SOC 2 Readiness Assessment has become a buzzword amongst the community of founding teams that are starting companies that sell their services to big businesses. And why shouldn't it be? Most startups with that particular go-to-market strategy will almost certainly need to successfully complete a SOC 2 examination to satisfy enterprise requirements at some point now or in the future. So, "readiness" is a natural first step.

Today we'll zoom in on a particularly misunderstood topic -- one that is even misunderstood by many of the SOC 2 Readiness Assessment providers. If it's misunderstood by some of the companies that are conducting SOC 2 Readiness Assessments, we'll bet it's also misunderstood by the founder-led teams that they serve.

Today's misunderstood topic is the interplay between service organization commitments and contractors. Lets dive in:

Service Organization Commitments

Early on in the SOC 2 examination process, the auditor will be doing quite a bit of information gathering. Interviews with the management team. Information requests to the management team. Gathering of information that the company publicly discloses on their website or elsewhere. A good SOC 2 Readiness Assessment will also touch on this same information-gathering effort -- although typically in a lighter way than a full SOC 2 examination.

Although this information gathering has many purposes, one of the most urgent purposes is to establish what commitments the company (the "service organization") is making to its customers. Maybe the company has a privacy policy that asserts that the company won't sell any client information. Maybe the company has a clause in its Terms of Use that specifies that any data breaches will lead to a notification to impacted clients within some specified timeframe. Maybe a piece of documentation indicates that all client information is stored in a single-tenant environment with AES-256 encryption. Maybe a whitepaper includes a quote from the CTO assuring clients that their credentials will never be stored in plaintext, and that all dataflows are encrypted in-transit. Maybe the company has adopted a data security policy that invariably ends up being important to clients that take the company through an enterprise security questionnaire.

You get the idea.

Whatever the commitments, a diligent auditor bases much of the remaining SOC 2 examination process on what they discover at this stage. A well-run service organization has security controls (and other controls as well) that are "suitably designed" (to use auditor lingo) for the particular commitments that the company has made.

The Role of Contractors

When founding teams begin their venture together, our observation is that they almost always end up relying on one or more contractors. It could be as simple as a founding team that outsources some product development to an offshore firm. Or a founding team that needs to be able to offer 24x7 customer support but doesn't have enough full-time staff to handle that with FTEs.

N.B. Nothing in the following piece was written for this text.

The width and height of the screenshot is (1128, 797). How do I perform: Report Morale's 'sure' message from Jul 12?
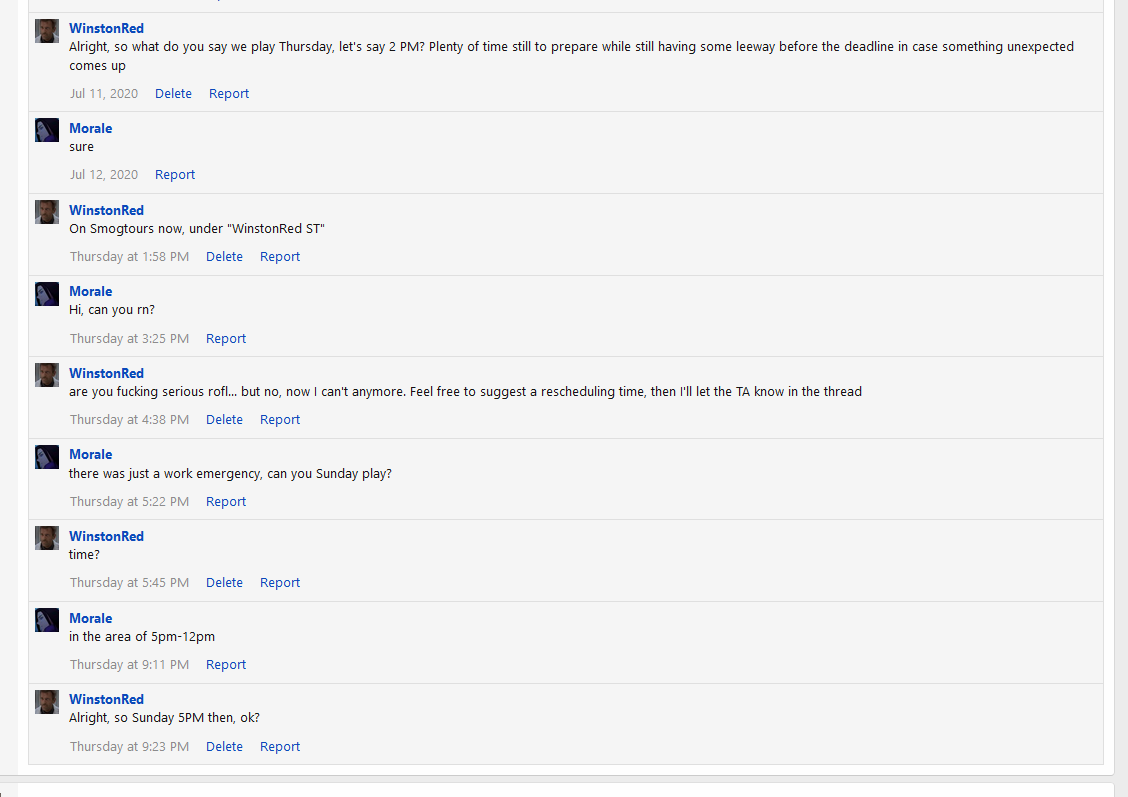[x=175, y=175]
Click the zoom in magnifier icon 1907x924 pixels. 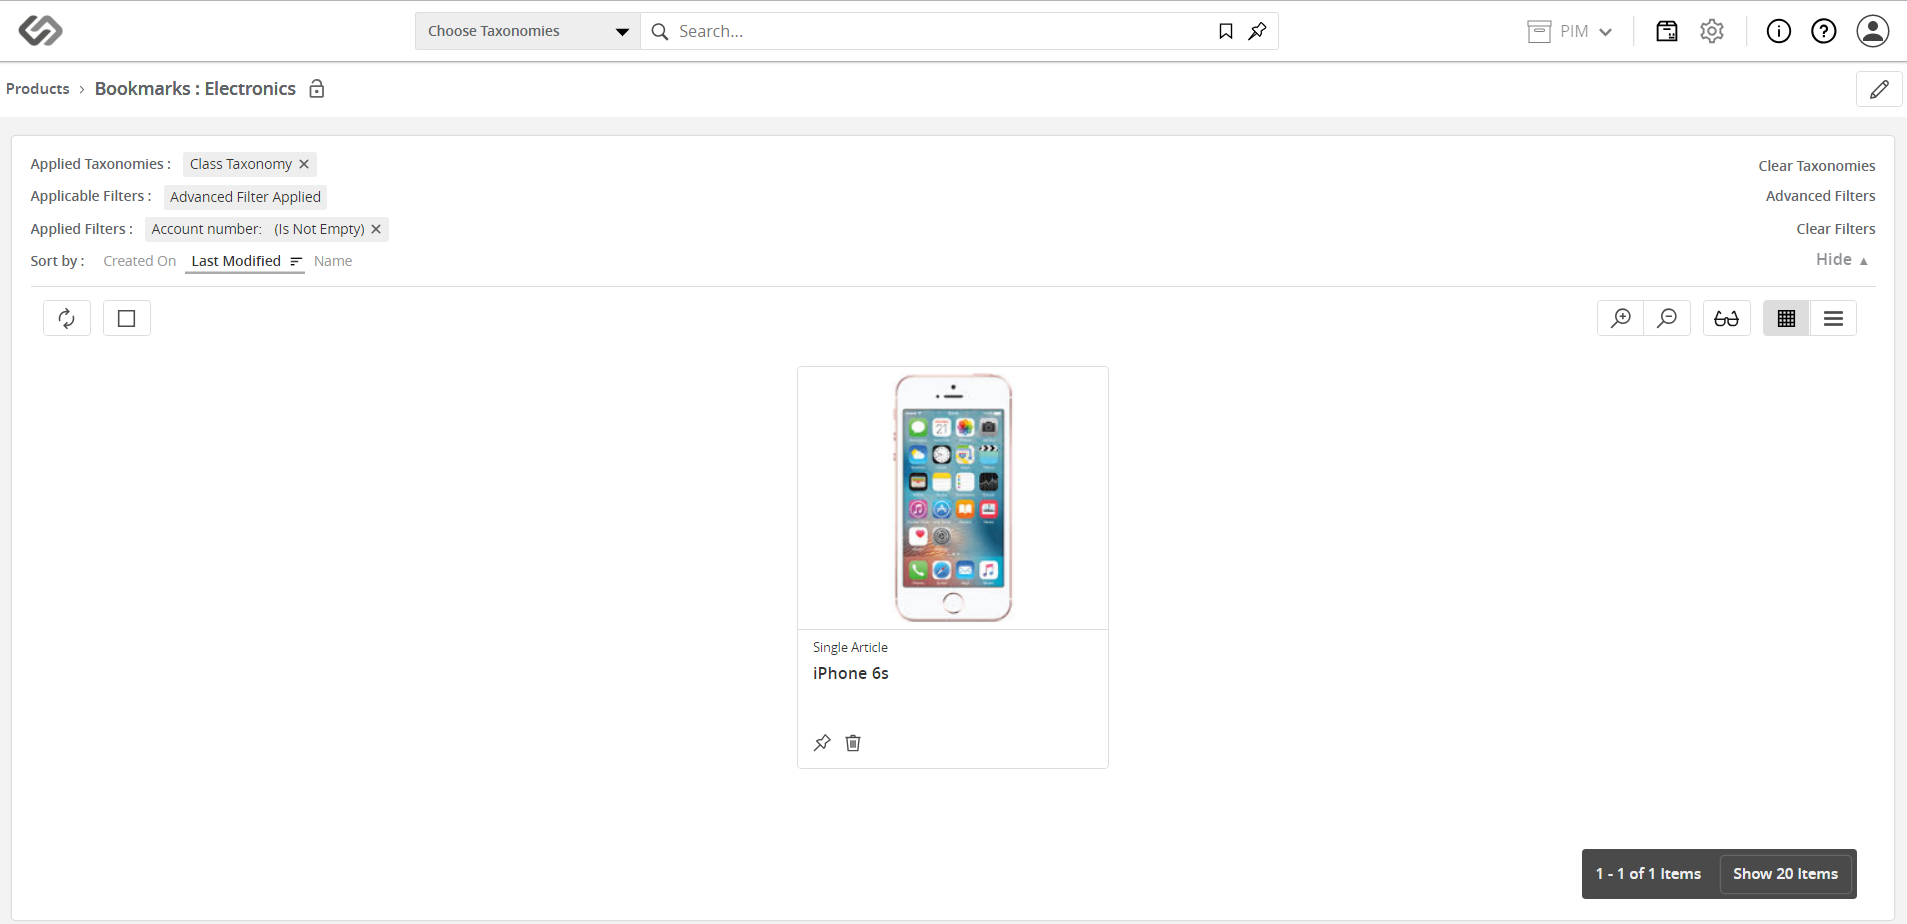(1621, 318)
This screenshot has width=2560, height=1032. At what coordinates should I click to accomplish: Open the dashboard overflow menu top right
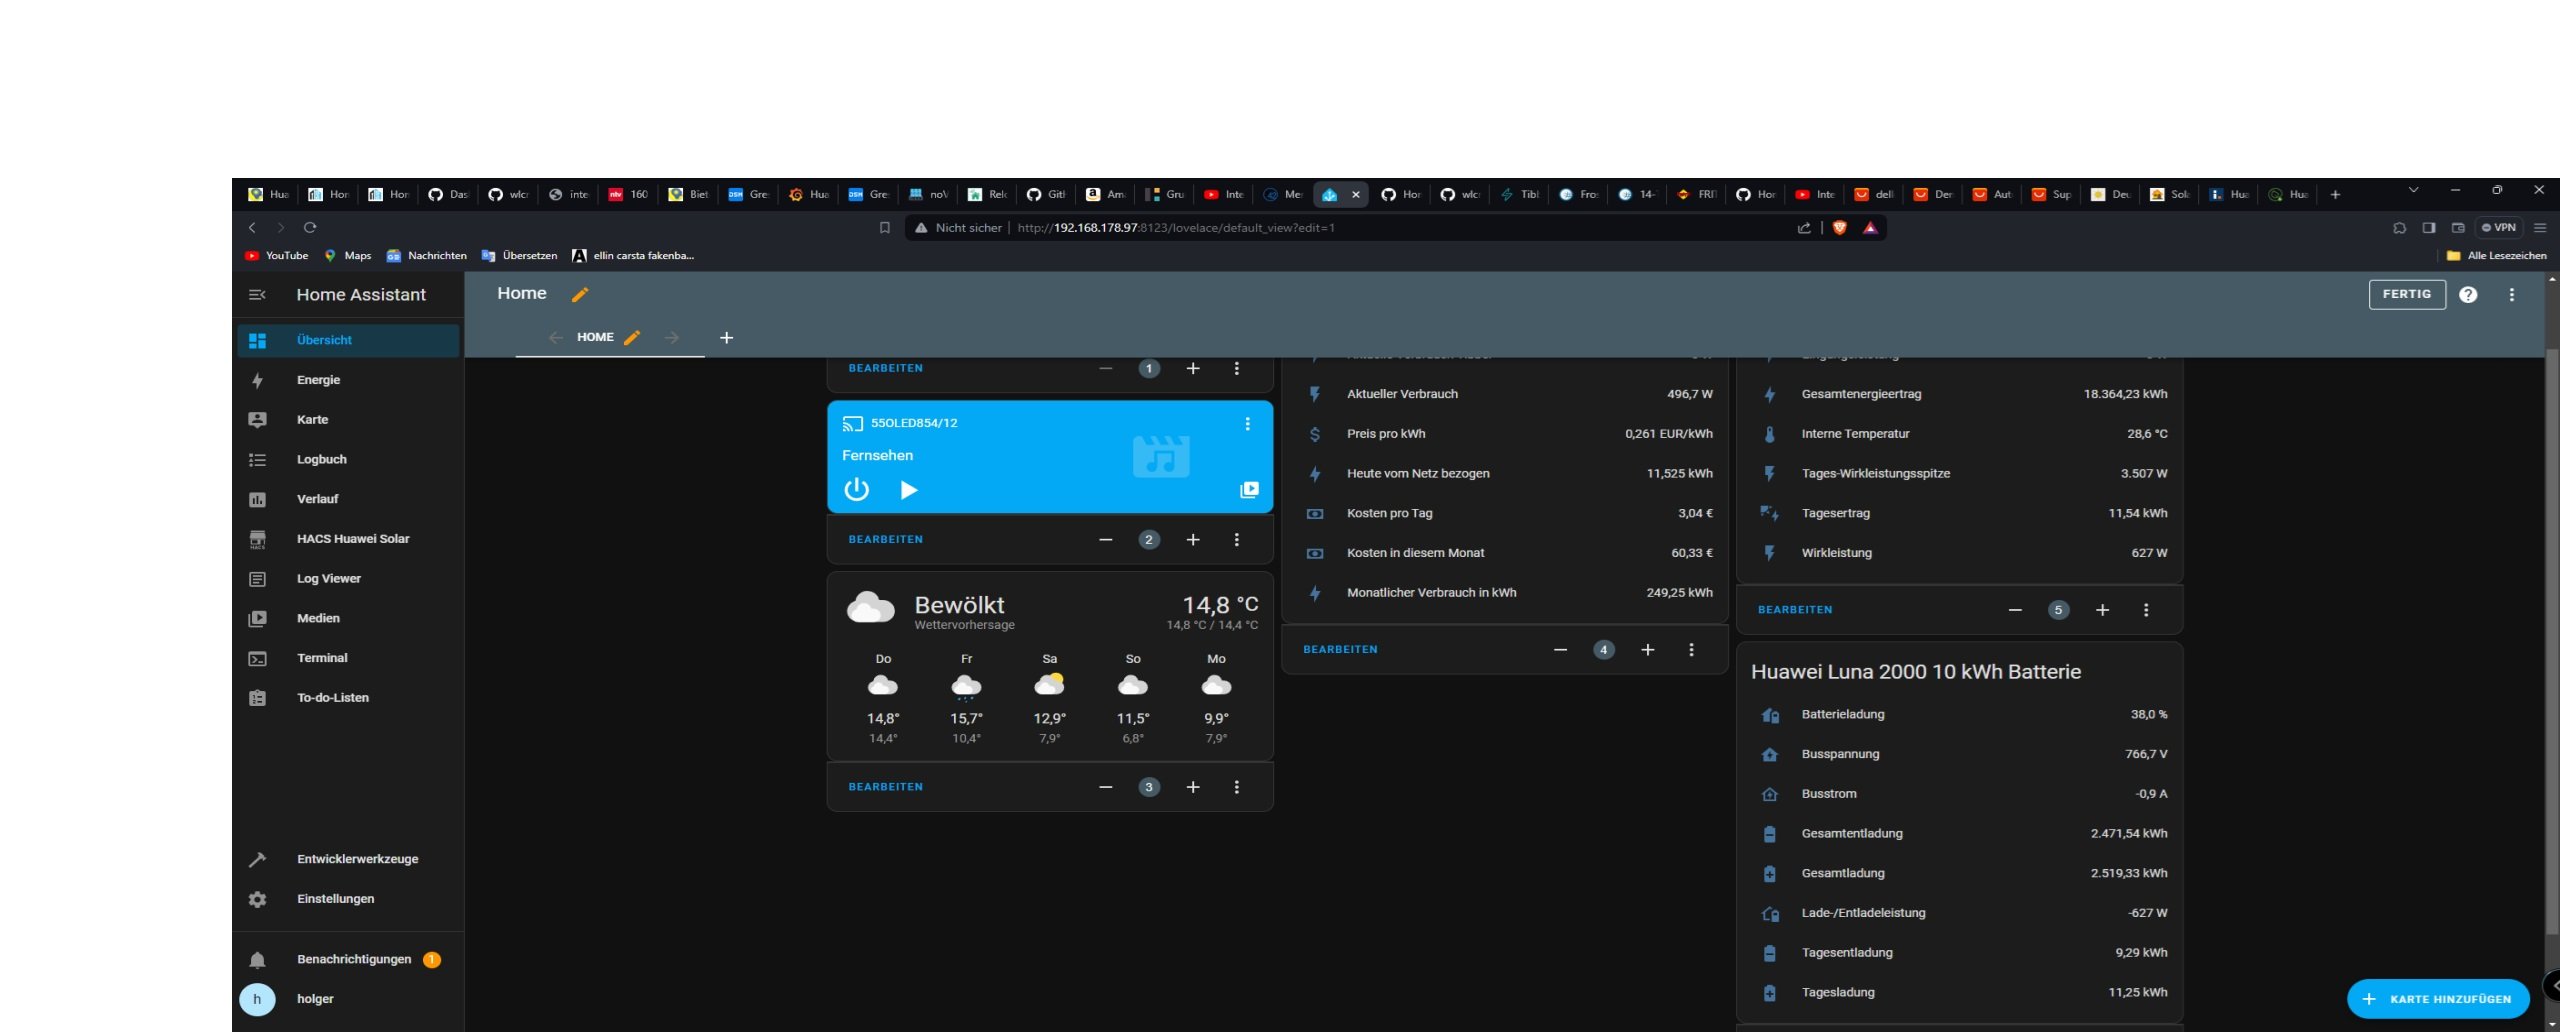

Or a team that has an impressive new algorithm but needs the help of a DevOps professional to package it for use in a cloud environment.

Although these are just examples, just about every early-stage technology company that we know, has some level of reliance on contractors. And that's fine. As long as you understand the implications for SOC 2.

Contractors & SOC 2 Readiness Assessment

Here's the rub.

You've got commitments. For example, a commitment that all all client information is stored in a single-tenant environment.

You've got contractors. For example, a DevOps contractor who is responsible for configuring the cloud-based databases where your client information is stored.

And, you've got daily operational norms that may or may not be documented or managed -- such as that contractor using a small set of production data to locally test a database configuration before standing it up in the cloud.

And, therein lies the challenge: when your company relies on contractors for a function that has the ability to cause you to either satisfy or not satisfy a service commitment, that means that your contractor's practices should be "in scope" for SOC 2. And preferably, "in scope" for your SOC 2 Readiness Assessment.

Wrapping Up

If you haven't begun your SOC 2 Readiness effort (we can help), now is a great time to ensure that you have policies and practices in place that ensure that your contractors are fulfilling the commitments you've made. It's not just a matter of having your employees doing the right thing -- anyone that could get in the way of your ability to fulfill service commitments is very much a part of the SOC 2 examination scope.